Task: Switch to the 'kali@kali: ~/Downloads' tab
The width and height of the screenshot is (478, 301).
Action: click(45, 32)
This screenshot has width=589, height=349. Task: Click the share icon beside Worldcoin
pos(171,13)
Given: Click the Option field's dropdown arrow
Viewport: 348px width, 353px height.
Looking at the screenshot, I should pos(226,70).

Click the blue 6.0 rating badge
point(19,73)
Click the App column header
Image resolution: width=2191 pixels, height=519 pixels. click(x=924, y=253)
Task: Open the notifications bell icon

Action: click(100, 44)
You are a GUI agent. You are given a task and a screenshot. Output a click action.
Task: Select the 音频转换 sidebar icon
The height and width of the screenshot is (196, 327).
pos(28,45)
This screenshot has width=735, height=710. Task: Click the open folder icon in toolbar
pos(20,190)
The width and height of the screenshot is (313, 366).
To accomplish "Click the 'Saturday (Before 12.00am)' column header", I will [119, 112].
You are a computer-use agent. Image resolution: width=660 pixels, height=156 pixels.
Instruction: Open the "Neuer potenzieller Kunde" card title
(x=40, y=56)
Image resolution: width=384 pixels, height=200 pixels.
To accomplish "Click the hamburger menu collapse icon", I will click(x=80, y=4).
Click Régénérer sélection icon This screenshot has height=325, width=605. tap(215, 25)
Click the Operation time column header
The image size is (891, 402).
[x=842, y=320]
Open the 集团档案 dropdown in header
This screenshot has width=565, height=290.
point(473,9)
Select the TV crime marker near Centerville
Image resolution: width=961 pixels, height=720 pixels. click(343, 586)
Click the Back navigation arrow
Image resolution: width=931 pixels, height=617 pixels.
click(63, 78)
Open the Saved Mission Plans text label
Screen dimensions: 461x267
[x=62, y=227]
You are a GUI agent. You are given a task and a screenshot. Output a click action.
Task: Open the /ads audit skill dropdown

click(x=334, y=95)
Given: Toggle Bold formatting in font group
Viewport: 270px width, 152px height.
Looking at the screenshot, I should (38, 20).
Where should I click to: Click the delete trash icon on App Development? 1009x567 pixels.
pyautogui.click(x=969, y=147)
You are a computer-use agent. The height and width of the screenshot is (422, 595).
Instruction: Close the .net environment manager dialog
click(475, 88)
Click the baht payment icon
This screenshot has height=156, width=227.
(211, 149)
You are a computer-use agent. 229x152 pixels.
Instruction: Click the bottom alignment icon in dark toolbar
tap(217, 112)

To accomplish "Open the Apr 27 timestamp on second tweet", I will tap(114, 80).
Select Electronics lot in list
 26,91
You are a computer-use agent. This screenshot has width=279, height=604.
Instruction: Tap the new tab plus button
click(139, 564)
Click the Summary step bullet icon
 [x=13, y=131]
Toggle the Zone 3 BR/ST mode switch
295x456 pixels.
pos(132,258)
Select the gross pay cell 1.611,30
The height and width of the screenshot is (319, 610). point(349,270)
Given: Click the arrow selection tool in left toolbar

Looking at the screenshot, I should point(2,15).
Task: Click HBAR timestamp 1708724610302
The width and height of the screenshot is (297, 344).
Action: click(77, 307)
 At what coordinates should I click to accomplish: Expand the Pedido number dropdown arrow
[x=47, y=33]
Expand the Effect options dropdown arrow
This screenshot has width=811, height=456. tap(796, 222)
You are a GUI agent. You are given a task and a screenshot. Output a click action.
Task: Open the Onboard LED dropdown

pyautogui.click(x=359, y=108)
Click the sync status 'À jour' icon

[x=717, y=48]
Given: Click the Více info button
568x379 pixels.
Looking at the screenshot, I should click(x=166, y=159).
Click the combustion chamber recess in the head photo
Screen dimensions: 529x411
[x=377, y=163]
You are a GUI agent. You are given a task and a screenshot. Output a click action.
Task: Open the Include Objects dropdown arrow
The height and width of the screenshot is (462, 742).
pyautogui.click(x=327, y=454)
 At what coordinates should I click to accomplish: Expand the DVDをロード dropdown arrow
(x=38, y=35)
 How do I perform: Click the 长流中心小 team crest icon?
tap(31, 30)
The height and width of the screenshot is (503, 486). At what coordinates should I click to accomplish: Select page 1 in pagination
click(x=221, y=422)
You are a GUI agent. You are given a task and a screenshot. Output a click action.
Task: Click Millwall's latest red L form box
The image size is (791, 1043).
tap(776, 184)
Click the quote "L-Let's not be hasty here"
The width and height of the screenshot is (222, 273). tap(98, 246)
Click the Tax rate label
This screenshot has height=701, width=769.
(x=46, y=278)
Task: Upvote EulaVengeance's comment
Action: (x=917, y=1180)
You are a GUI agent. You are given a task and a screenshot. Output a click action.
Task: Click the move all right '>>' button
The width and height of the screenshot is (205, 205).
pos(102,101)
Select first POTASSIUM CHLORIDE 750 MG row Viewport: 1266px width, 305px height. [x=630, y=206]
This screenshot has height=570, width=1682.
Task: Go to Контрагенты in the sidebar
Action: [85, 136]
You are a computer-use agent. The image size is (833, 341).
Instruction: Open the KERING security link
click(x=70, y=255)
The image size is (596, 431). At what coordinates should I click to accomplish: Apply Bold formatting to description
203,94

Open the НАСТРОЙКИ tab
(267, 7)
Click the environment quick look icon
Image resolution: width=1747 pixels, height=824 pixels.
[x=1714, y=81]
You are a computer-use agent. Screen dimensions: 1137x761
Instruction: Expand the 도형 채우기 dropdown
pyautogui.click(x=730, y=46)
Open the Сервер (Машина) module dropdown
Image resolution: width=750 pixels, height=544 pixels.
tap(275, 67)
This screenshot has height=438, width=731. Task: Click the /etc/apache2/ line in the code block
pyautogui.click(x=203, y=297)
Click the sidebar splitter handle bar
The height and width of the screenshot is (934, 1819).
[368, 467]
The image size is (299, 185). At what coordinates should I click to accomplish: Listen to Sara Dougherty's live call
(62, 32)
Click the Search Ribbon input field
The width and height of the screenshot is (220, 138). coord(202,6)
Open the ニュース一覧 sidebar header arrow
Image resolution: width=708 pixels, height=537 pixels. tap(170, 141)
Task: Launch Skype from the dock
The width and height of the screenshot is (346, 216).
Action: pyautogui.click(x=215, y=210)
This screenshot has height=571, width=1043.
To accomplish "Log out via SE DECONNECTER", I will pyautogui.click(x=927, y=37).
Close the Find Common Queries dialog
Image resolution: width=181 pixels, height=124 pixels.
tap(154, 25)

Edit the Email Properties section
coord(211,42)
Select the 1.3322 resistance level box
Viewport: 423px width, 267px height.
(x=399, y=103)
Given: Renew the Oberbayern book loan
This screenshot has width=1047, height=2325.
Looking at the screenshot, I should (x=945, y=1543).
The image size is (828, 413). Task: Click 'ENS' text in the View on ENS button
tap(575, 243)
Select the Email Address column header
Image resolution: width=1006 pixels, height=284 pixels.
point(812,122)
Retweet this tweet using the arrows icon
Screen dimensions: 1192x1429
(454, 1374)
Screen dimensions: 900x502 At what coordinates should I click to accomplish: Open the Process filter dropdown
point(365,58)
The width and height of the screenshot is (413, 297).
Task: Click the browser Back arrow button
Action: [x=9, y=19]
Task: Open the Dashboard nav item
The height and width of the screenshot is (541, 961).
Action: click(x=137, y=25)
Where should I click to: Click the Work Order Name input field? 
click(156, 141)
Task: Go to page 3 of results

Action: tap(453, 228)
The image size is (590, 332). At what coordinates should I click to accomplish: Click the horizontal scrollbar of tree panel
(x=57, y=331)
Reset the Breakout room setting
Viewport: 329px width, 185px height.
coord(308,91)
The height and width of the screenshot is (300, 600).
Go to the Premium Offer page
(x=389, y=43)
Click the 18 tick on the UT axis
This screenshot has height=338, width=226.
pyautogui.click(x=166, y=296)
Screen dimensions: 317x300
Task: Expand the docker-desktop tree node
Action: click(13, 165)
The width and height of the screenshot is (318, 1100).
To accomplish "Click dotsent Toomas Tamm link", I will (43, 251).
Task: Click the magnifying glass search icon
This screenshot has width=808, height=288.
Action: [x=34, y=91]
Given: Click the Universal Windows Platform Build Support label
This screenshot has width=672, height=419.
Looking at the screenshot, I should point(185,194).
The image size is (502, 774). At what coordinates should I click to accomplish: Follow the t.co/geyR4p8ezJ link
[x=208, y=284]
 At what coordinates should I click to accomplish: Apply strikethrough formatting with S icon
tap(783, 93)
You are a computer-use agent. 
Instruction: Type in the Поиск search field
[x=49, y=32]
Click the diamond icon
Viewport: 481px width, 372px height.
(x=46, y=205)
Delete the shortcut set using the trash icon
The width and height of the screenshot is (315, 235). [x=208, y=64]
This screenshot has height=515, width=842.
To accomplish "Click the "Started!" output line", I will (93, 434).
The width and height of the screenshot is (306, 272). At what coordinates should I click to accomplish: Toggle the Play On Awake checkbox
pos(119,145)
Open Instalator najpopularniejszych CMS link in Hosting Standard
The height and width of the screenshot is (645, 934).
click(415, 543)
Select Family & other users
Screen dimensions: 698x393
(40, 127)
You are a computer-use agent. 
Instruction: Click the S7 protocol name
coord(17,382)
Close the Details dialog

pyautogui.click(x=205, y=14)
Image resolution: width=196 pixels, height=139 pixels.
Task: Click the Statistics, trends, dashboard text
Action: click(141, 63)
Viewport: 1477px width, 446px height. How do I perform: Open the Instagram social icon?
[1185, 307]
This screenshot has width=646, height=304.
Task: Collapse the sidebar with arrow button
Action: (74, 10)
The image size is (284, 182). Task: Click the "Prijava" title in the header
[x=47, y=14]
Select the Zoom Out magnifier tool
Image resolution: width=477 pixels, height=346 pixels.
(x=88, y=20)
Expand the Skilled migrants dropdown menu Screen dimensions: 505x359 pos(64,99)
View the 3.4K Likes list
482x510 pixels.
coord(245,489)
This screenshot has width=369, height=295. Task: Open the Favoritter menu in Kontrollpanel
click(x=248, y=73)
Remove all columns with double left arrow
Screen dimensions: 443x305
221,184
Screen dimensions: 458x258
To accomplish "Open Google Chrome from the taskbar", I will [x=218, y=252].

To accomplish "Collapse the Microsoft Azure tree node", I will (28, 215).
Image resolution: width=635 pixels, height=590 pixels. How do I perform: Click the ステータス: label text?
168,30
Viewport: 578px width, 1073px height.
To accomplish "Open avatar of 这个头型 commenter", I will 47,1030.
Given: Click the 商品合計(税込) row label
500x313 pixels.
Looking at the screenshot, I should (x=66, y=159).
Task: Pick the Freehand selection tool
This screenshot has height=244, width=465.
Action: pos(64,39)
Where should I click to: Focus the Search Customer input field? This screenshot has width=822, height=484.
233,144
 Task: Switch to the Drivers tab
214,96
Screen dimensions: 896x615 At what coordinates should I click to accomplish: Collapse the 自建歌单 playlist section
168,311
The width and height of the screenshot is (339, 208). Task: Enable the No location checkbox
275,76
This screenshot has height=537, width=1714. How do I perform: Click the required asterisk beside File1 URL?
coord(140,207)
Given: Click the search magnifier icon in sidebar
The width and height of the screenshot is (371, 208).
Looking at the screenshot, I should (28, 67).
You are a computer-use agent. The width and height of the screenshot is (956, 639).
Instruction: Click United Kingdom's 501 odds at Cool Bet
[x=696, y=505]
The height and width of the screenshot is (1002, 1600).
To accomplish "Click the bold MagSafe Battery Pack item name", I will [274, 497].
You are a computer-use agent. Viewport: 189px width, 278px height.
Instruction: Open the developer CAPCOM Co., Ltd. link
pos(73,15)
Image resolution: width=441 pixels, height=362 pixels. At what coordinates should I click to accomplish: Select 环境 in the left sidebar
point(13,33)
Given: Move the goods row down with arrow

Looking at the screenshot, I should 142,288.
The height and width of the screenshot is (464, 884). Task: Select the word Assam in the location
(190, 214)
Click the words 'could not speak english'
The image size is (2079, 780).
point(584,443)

+---+

- **Exercise prompt**
Look at the records above. Copy every line where the string "item" occurs.

- **Solution to this exercise**
Task: Open the Dashboard nav item
To accomplish "Click the bold MagSafe Battery Pack item name", I will [274, 497].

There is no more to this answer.